Data supplied:
------------------------------------
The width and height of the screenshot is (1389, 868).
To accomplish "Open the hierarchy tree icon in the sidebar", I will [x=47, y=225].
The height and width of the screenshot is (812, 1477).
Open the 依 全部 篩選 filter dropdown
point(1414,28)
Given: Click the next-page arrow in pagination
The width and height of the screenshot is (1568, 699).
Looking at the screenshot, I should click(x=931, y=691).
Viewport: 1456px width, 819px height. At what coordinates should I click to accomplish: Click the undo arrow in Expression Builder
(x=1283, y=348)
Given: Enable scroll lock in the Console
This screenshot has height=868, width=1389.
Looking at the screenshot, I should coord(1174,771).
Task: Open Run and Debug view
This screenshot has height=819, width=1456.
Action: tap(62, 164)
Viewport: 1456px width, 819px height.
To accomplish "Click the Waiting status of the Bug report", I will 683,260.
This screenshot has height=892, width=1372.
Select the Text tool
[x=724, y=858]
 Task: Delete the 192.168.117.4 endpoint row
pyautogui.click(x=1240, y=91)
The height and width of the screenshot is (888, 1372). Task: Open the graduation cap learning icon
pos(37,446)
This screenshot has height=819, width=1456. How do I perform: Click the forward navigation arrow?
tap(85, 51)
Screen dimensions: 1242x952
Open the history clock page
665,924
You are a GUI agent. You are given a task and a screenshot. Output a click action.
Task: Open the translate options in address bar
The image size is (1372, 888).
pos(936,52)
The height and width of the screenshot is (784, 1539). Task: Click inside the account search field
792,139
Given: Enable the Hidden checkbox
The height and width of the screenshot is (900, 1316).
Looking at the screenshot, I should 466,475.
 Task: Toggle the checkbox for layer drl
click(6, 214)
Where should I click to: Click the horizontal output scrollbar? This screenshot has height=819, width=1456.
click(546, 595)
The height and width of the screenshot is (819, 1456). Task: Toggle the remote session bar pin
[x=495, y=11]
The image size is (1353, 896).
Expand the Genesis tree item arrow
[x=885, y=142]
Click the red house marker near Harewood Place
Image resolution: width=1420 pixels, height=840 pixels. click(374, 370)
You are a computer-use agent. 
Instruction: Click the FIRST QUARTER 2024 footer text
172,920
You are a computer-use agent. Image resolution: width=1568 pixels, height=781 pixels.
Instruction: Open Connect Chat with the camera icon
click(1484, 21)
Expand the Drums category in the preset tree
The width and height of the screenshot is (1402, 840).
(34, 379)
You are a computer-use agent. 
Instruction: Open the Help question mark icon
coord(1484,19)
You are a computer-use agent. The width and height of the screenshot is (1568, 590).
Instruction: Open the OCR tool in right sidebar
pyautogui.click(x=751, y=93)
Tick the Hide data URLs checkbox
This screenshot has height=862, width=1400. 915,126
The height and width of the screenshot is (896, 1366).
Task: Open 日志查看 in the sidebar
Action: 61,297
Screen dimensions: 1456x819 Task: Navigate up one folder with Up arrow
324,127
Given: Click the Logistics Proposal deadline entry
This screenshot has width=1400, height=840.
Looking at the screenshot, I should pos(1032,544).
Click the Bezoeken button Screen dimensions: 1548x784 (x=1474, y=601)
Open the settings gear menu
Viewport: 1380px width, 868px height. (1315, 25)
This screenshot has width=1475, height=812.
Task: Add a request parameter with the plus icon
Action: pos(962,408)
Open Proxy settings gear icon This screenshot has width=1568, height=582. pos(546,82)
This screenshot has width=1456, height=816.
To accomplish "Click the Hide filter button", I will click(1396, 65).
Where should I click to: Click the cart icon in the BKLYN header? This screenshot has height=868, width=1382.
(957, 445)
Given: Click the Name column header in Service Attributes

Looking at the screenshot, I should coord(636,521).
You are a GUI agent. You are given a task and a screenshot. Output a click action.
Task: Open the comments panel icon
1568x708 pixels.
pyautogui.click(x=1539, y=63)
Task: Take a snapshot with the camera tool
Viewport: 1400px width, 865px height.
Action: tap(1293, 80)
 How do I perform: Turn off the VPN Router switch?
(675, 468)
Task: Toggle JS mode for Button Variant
------------------------------------
Task instructions: All the lines that hold the word "computer" must appear in the answer, copied from the records.

Answer for this exercise:
You are a computer-use agent. 
You are a computer-use agent. Image resolution: width=1568 pixels, height=781 pixels.
You are a computer-use agent. 
You are a computer-use agent. The width and height of the screenshot is (1568, 590).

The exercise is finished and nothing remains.